Both of our “Rainbow Crystal Monsters” this week are sympathetic, fleshed-out characters, people working hard to overcome their weaknesses and achieve their goals. Yet despite all the good within them, there is a “shard” of darkness as well, which manifests as a perversion of their most admirable trait. It turns creation into destruction, love into possessiveness, peace into violence (and whoa I JUST got why the priest turned into a boxer now! It actually makes sense if you look at it from a metaphorical perspective! HA. Way to go, Sailor Moon!).

It’s Zoisite’s job to dredge up that darkness and the Moonies’ job to defeat it. But the Moonies don’t just bury the evil again–they remove it altogether, purifying the “monsters” so they’re even better than they were before. It’s the first time we’ve ever seen our scouts not just working damage control but actually making people better, and I suspect it will go a long way towards their growth both as heroes and as humans.
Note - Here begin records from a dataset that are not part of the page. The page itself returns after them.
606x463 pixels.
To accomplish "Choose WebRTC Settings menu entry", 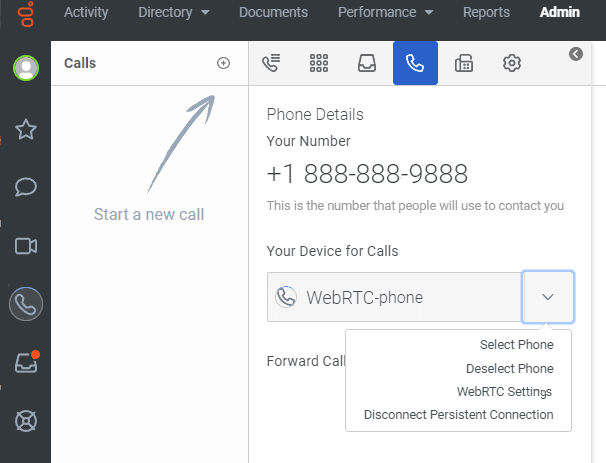I will (504, 391).
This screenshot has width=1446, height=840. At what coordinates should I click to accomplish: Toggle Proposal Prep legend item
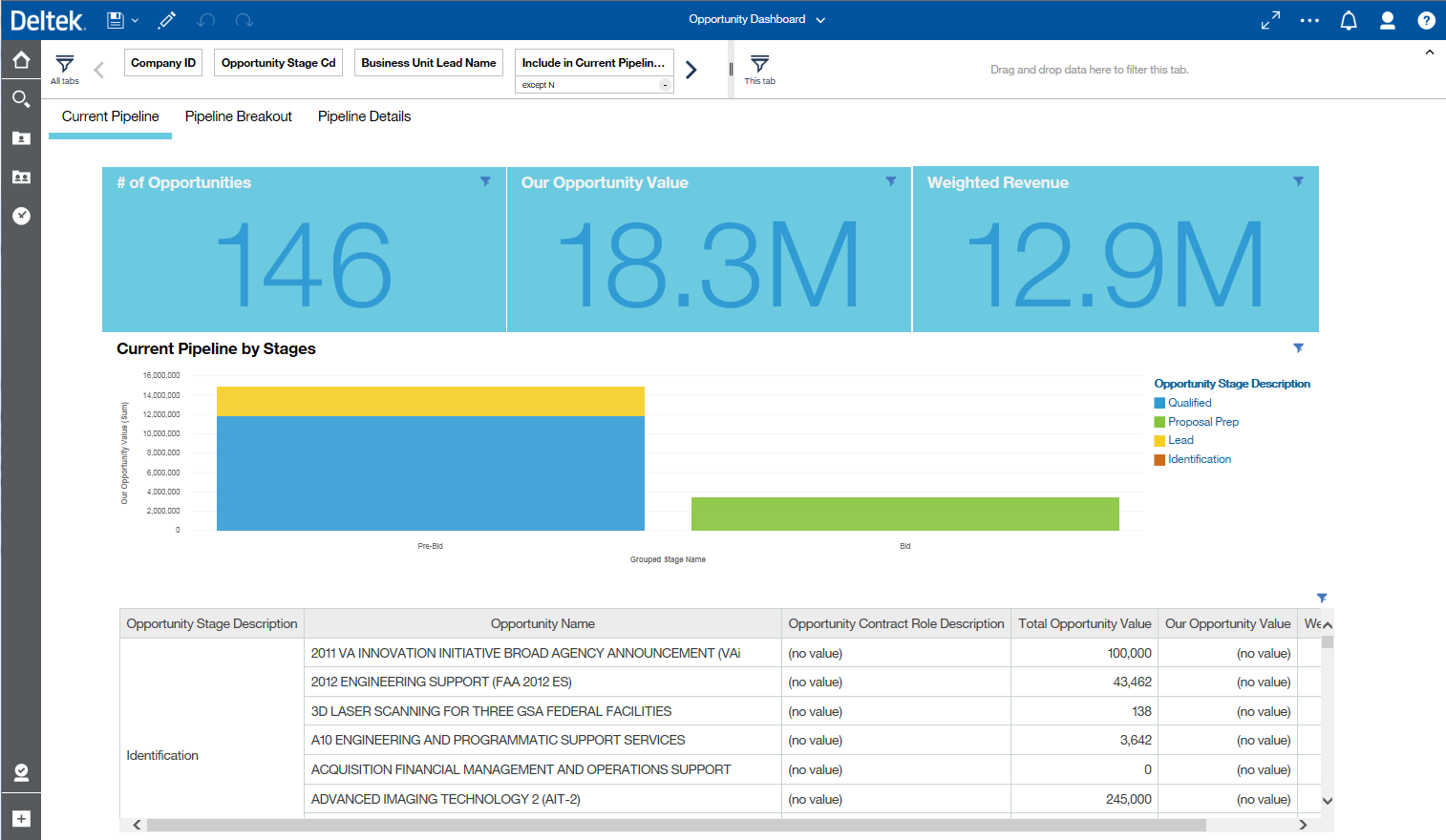pyautogui.click(x=1202, y=422)
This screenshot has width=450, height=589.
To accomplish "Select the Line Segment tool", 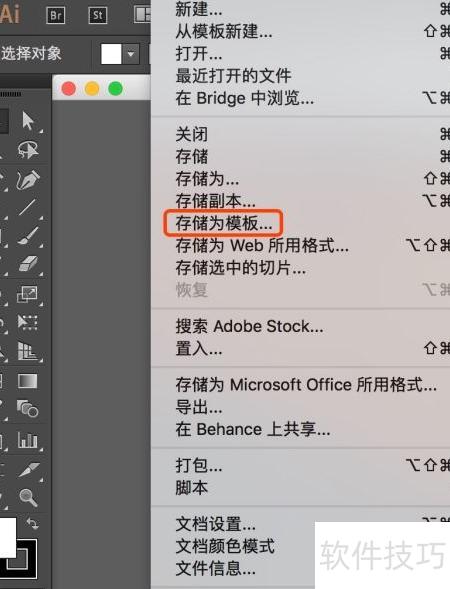I will (x=27, y=207).
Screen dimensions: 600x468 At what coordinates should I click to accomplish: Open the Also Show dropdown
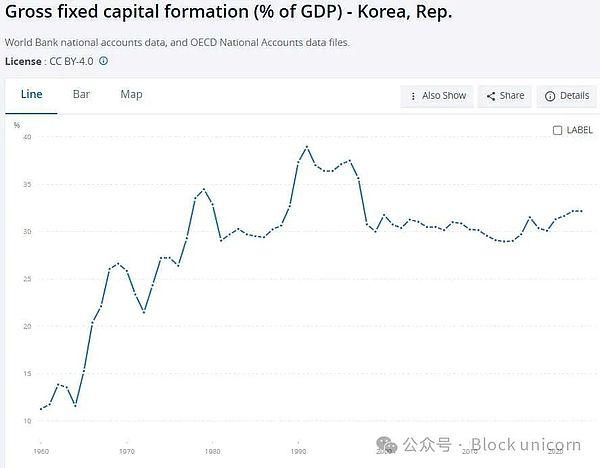point(437,96)
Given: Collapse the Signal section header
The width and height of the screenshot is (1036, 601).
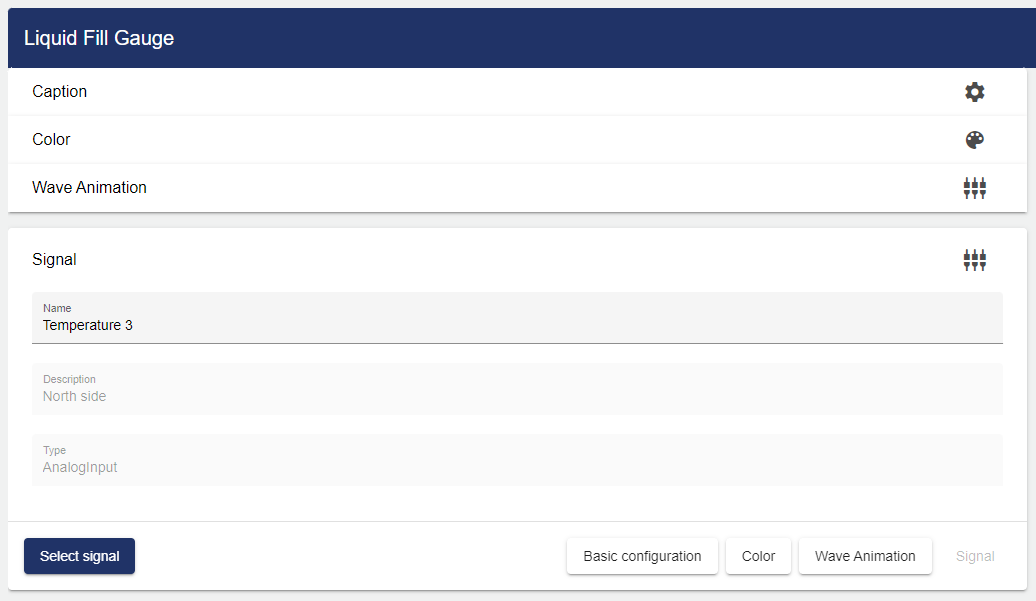Looking at the screenshot, I should [500, 260].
Of course, it’s hard to talk about identity without discussing Tuxedo Mamoru and his fractured memories. It’s fitting that, while Zoisite has his Dark Crystal and Sailor Moon has her Moon Stick, The Tux has no easy way of finding the Rainbow Crystals. After all, he’s the character with the flimsiest sense of self, as torn between his halves as the “monsters” we meet each episode. Simultaneously the most driven and the most directionless, he is caught between the warring factions, and watching that struggle has made him a much more fascinating character as the series has progressed.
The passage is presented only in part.